┌──

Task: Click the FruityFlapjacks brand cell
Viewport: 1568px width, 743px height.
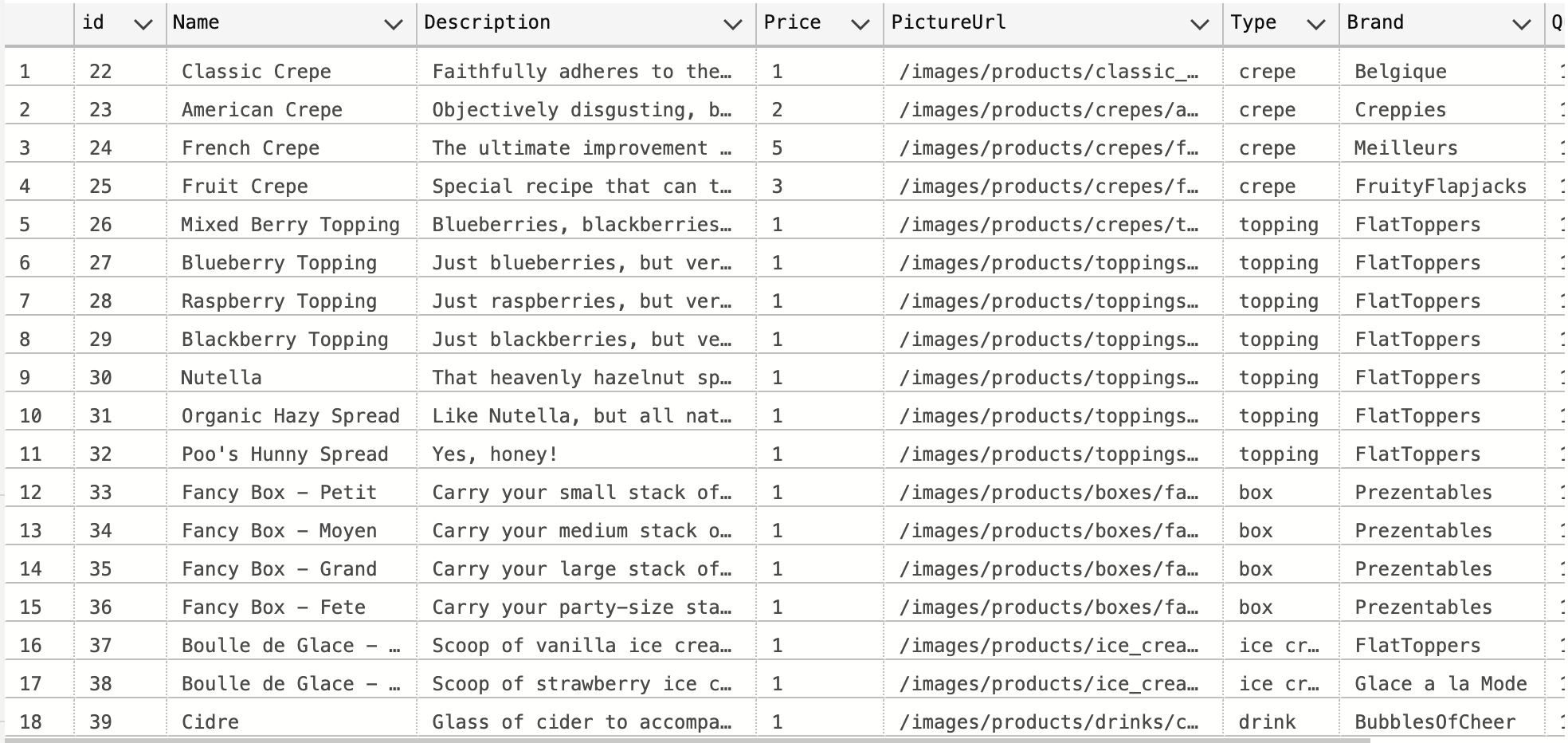Action: click(x=1441, y=187)
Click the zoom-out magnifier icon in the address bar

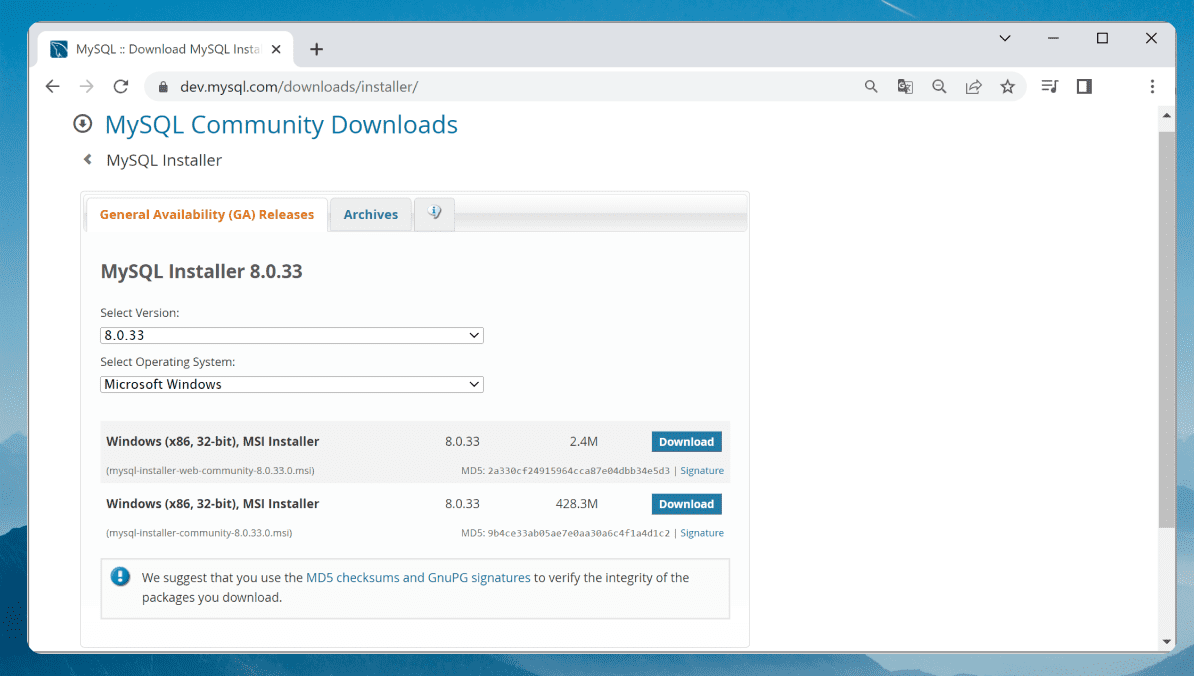click(939, 87)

└──

**Exercise instructions**. Leave the pictures out and transcribe the remaining material exactly.

**Reply to the exercise**.
Task: Click the FruityFlapjacks brand cell
Viewport: 1568px width, 743px height.
Action: click(x=1441, y=187)
Click the zoom-out magnifier icon in the address bar

click(939, 87)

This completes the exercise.